▶ _Apply what you read_
• A. List every way of contacting officials that the Greensill article names in its account of Cameron's lobbying.
• B. Reproduce the passage of the Greensill article starting with "April 21, 2021" and going on through "him in No 10.".

Politics

Greensill scandal: From entitlement to outrage

Sleaze has reared its head in different eras, and dogged governments of different stripes. But in some respects what’s currently unfolding is worse

April 21, 2021
Photo: REUTERS / Alamy Stock Photo
Photo: REUTERS / Alamy Stock Photo

“We’re going to make absolutely sure that ex-ministers are not allowed to use the contacts and knowledge gained in government for their own private gain,” declared David Cameron in a campaign speech just before becoming prime minister a decade ago.

So “absolutely sure” that he is now in the dock of public opinion for… using the contacts and knowledge gained at the very top of the government for, amongst any other objects, his own private gain. And not small gain, but reportedly for potential riches worth many millions, which he hoped to make from promoting a company set up by a banker who worked for him in No 10.

Day by day a veritable directory is emerging in light of Cameron’s meetings, drinks, phone calls, texts and emails lobbying high officials and ministers in No 10, the Treasury and across Whitehall for the interests of financier Lex Greensill.

As in all human affairs, what happened was essentially simple, and in large part down to greed. Greensill worked for Cameron with a view to milking government, then Cameron worked for Greensill in the (albeit ultimately disappointed) hope of milking government. In both cases, the system should have stopped it, but in both cases it failed.

▶ _Provided information_
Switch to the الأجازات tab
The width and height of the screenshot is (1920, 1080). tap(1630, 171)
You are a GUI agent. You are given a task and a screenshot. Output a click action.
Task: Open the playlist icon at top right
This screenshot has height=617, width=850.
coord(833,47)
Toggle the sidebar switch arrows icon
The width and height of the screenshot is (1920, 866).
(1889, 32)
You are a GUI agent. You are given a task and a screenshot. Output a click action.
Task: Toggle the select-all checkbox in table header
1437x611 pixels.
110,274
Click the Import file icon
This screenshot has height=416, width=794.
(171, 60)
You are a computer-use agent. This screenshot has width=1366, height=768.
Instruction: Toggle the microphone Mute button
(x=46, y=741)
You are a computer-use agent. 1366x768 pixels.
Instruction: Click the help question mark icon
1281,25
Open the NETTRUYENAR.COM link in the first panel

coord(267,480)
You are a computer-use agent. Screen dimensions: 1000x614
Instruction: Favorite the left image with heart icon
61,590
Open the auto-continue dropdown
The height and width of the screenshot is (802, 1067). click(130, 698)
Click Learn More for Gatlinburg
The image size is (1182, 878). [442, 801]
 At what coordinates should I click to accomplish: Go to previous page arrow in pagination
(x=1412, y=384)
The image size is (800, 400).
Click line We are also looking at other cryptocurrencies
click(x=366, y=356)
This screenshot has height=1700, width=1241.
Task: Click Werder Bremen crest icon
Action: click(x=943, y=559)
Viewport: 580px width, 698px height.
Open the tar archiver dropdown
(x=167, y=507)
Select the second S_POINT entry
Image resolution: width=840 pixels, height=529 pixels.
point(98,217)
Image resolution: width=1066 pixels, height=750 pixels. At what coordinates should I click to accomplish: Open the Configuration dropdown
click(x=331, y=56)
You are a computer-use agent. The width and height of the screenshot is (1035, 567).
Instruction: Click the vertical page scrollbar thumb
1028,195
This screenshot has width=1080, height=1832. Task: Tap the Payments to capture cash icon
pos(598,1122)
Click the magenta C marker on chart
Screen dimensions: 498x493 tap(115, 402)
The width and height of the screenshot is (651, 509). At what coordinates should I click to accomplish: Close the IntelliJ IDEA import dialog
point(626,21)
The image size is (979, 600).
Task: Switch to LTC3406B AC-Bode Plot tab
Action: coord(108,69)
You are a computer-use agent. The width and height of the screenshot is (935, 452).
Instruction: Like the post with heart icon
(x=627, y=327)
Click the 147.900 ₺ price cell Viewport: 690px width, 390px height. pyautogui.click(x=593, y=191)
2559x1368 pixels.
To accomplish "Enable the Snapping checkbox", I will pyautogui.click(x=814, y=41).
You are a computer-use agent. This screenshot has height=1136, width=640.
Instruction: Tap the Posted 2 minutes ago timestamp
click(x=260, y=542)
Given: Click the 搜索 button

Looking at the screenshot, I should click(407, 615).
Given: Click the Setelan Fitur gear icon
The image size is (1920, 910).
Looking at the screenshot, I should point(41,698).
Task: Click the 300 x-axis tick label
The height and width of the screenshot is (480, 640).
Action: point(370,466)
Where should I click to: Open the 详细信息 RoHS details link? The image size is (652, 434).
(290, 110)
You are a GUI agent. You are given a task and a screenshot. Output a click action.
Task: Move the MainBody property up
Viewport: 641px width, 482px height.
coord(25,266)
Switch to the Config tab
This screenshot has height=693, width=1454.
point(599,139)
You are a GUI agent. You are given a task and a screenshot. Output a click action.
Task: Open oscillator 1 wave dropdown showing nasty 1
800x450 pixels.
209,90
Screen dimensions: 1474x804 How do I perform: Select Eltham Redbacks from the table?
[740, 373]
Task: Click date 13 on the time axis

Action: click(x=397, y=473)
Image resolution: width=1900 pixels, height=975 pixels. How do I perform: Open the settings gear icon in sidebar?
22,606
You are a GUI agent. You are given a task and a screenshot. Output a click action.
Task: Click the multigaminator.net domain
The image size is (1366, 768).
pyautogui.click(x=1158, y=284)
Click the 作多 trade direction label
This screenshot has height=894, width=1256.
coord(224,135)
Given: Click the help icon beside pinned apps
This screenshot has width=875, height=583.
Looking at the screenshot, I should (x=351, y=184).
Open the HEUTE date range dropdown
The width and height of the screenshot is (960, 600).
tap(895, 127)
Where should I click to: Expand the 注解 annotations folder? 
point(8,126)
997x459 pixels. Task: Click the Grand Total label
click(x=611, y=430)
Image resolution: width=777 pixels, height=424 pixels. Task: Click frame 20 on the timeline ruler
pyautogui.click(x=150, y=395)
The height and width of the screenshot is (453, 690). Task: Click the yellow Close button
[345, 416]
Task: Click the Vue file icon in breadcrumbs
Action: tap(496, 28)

▶ _Numbered answers_
• A. meetings, drinks, phone calls, texts, emails

• B.
April 21, 2021
Photo: REUTERS / Alamy Stock Photo
Photo: REUTERS / Alamy Stock Photo

“We’re going to make absolutely sure that ex-ministers are not allowed to use the contacts and knowledge gained in government for their own private gain,” declared David Cameron in a campaign speech just before becoming prime minister a decade ago.

So “absolutely sure” that he is now in the dock of public opinion for… using the contacts and knowledge gained at the very top of the government for, amongst any other objects, his own private gain. And not small gain, but reportedly for potential riches worth many millions, which he hoped to make from promoting a company set up by a banker who worked for him in No 10.